While some countries have taken steps to regulate cryptocurrencies, others have banned them outright. It is important to be aware of the laws in your country before investing.

Cryptocurrencies are still in their infancy, and it remains to be seen how they will be regulated in the future. For now, investors should tread carefully when considering investing in these digital assets.

How are cryptocurrencies created?

Cryptocurrencies are created through a process called mining. Mining is how new units of a cryptocurrency are added to the circulating supply. It also serves as a mechanism to secure the network and validate transactions.

Mining is a computationally intensive process that requires powerful hardware. miners compete to be the first to solve a cryptographic puzzle. The miner that solves the puzzle first is rewarded with a block of newly minted cryptocurrency.

Miners incur costs in the form of electricity and hardware expenses. They also forego other opportunities to pursue mining. As such, they are motivated by the prospect of rewards.

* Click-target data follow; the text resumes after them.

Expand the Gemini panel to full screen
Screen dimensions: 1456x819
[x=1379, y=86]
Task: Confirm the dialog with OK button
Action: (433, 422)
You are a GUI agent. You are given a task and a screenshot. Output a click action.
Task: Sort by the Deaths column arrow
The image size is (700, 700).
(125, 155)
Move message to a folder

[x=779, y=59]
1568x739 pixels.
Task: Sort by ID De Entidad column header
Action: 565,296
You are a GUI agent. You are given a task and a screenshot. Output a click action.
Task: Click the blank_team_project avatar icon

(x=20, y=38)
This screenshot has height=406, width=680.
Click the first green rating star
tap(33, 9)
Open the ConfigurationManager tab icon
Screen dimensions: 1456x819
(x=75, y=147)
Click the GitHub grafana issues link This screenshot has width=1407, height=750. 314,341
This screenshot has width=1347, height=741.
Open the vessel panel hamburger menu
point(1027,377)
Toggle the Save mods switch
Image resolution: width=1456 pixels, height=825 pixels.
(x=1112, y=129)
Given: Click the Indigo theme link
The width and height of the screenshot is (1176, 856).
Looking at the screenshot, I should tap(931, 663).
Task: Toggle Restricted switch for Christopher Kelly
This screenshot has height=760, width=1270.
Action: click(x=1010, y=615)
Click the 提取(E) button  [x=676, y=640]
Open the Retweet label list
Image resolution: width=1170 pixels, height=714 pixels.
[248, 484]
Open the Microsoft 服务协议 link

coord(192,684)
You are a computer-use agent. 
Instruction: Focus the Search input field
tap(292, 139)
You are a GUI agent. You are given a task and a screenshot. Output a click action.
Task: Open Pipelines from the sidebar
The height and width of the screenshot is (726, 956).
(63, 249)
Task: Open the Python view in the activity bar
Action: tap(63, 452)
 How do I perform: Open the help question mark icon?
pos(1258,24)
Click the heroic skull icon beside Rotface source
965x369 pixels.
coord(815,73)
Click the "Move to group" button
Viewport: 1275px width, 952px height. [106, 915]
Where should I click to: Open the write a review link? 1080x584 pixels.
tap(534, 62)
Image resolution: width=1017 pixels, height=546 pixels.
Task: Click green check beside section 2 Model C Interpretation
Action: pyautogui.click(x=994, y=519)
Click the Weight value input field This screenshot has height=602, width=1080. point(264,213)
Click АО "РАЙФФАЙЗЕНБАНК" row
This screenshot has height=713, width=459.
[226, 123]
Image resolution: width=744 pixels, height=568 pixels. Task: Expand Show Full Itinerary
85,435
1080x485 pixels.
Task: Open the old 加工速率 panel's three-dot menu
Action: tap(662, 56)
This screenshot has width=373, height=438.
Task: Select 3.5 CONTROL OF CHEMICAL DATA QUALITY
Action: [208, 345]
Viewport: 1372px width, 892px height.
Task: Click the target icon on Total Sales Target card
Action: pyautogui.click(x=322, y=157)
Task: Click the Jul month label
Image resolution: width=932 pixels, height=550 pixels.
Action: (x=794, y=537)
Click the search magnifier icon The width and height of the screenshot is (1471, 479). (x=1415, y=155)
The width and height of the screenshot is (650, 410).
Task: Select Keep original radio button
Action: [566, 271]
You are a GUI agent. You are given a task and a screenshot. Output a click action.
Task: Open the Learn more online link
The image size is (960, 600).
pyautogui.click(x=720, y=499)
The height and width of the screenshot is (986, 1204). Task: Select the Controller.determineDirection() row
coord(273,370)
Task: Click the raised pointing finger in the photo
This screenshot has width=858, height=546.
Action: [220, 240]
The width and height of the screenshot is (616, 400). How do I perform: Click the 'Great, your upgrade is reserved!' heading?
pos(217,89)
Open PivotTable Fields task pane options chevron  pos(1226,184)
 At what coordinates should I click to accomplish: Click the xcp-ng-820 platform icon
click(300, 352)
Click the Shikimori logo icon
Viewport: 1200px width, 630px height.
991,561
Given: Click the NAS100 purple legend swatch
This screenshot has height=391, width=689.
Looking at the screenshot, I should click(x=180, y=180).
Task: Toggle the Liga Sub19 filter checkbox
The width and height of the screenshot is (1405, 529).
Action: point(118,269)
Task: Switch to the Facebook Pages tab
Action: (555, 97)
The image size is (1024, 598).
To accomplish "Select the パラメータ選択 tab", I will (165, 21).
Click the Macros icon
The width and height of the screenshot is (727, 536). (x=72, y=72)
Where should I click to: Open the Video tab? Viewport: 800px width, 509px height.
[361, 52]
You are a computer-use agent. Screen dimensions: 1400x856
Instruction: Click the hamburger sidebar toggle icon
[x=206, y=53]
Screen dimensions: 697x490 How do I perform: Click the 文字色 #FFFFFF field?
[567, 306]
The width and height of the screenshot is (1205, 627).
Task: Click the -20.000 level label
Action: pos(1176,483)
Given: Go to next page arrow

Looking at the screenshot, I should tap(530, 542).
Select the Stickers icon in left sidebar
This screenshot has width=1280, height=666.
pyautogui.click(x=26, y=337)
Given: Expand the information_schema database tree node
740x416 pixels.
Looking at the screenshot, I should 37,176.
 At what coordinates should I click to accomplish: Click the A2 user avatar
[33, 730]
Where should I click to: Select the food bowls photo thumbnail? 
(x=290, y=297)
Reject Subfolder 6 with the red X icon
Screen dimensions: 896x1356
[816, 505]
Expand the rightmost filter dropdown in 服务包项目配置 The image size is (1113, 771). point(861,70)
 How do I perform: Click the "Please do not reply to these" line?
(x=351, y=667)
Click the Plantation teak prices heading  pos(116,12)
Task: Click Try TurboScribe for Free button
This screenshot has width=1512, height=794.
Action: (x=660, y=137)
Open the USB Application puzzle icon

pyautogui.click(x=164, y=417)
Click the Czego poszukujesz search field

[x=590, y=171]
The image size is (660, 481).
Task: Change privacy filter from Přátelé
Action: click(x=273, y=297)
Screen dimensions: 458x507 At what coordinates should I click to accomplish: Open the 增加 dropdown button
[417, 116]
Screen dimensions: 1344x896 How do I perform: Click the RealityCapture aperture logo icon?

When Bitcoin was first created, anyone with a regular computer could mine it. However, as more people got involved, the puzzles became more difficult to solve. This required more powerful hardware, which in turn made it less accessible to the average person.

These days, there are professional mining operations with warehouses full of specialized equipment. These companies have economies of scale and can generate a profit even when cryptocurrency prices are down.

Can cryptocurrencies be shorted?

Yes, cryptocurrencies can be shorted. This is done by selling the currency in question first, and then buying it back at a lower price later. The difference between the two prices is the profit that is made from the short.

Of course, this also comes with risk. If the price of the cryptocurrency goes up instead of down, the short position will result in a loss.